Data Mesh is not a tool, not an application.  It's more a principle.  It's a decentralized sociotechnical approach in managing and accessing analytical data at scale.  More power goes to the lines of business who need to take full ownership.  Four core principles are: domain data ownership (organizational structure, flexible operating model), treat data as a product (data catalog, data quality, data lineage), self service data infrastructure platform, federated governance.

The goal of governance is to build trustworthy products that people want to use.  They know it's safe to use it, because it is governed.

Data Mesh, Data Governance and The Concept of Data Products

Nicola Askham – The Data Governance Coach

Data Mesh is more than technology, it's about the democratization of data and evolution will be needed to get there.

Data Mesh involves a distributed architecture.  Data will be available in multiple places.  It requires a change in mindset as it is very much a "people thing".  Data belongs to the business.  Governance should be federated.  No one team in the organization can understand all the data.  Centralized data governance cannot work.  Therefore, the idea of federated data governance is not that shocking.   

The democratization aspect of data leads to the need for data products.  Can any data be a data product?  Would it be useful for a piece of data to become a data product?  The question is: what is a data product?  A definition could be: "a data set that is valuable on its own and is shared with users".  A more sophisticated set of requirements could be: data products need to be accessible, understandable, discoverable, interoperable and trustworthy.  

Standard Data Governance Frameworks don't really work.  It is not designed for your organization.  It can be a valid source of inspiration.  Roles and responsibilities are a key element of data governance.  Roles include Data Owners, Data Stewards, Data Producers, Data Consumers, Data Custodians and Data Governance Managers.   With the advent of Data Mesh, a new role could be that of the Data Product Owners.  And further on, a Data Product Development Team (IT) may be required.  

Further information here.

Analytics in operational strategy and transformation to drive decision making in large scale IT operations

Niladri Dutta, Global Director & Head of AI Ideation & Data Strategy, Ericsson AB

Purpose of this presentation is to bring in the thought process on how to transform operations by bringing in data as differentiator to make operations more efficient, effective and smarter.

Typical problems are low data quality, extreme legacy with regard to data models.  The industry is under cost pressure, especially on the CIO and CDO to make operations more efficient.  Key challenges for telecoms include growing demand for end to end digitization, complex business and operational processes, integration of IOT and Cloud to improve existing systems, leveraging new opportunities, optimizing customer engagement.  

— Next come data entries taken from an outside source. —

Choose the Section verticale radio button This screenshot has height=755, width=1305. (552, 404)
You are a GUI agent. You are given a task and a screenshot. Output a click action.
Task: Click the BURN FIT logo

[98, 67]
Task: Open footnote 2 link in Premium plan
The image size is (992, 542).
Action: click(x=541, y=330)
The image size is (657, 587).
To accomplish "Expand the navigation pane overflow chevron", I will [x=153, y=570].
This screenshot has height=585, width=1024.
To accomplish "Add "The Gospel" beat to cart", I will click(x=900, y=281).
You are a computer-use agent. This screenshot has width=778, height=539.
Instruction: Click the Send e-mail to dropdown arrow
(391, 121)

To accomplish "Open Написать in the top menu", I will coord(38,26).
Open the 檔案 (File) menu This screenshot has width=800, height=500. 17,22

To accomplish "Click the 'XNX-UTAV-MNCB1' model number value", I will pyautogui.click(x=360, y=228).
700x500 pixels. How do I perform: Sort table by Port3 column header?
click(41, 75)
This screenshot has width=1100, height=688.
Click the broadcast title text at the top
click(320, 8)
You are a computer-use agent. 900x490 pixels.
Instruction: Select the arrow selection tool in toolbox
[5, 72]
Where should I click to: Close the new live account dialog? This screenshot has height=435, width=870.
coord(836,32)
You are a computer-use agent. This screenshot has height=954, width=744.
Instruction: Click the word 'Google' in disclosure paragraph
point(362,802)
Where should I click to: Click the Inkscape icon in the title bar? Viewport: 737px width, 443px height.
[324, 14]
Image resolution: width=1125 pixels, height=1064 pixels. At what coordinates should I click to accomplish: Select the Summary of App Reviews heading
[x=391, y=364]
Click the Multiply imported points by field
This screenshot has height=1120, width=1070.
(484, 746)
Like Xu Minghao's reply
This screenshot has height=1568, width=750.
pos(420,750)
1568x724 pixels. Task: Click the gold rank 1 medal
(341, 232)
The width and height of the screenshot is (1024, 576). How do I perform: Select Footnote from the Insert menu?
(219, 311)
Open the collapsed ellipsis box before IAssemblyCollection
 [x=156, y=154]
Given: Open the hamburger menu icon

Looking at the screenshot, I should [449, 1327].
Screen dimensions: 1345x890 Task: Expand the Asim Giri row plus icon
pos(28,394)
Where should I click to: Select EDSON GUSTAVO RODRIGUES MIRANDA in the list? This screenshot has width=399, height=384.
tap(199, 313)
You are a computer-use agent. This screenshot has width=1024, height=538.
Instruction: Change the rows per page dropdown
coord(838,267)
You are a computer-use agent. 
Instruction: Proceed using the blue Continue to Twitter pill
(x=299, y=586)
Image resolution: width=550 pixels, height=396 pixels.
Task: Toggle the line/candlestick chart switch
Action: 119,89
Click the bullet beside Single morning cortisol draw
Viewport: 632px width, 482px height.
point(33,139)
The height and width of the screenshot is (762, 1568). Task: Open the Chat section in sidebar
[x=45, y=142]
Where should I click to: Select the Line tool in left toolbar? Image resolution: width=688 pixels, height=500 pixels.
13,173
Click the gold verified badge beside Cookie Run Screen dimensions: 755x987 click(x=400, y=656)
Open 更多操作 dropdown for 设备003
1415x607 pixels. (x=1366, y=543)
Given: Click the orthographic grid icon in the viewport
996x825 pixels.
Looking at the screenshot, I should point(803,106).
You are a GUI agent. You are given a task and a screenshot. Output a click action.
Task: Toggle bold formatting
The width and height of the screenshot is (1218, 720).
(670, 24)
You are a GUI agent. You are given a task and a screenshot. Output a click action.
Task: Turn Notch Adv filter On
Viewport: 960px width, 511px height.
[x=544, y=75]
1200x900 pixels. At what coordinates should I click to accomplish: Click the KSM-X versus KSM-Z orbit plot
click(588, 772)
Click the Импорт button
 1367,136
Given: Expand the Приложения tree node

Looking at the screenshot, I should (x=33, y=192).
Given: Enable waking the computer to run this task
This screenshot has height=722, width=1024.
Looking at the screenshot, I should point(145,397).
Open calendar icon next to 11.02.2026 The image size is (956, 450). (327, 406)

Transformation in the context of digital transformation often means that you need to plan and assess, design and build and then implement.  Here, the emphasis is on operational transformation.  For this, advanced data management and then operationalizing it, is required.

The following steps can be taken: understand and document business process, then go to process logic, process rules, critical data elements, data quality monitoring, process performance measurement and potentially adjusting the business model.

There are no magical AI models to "fix the operations".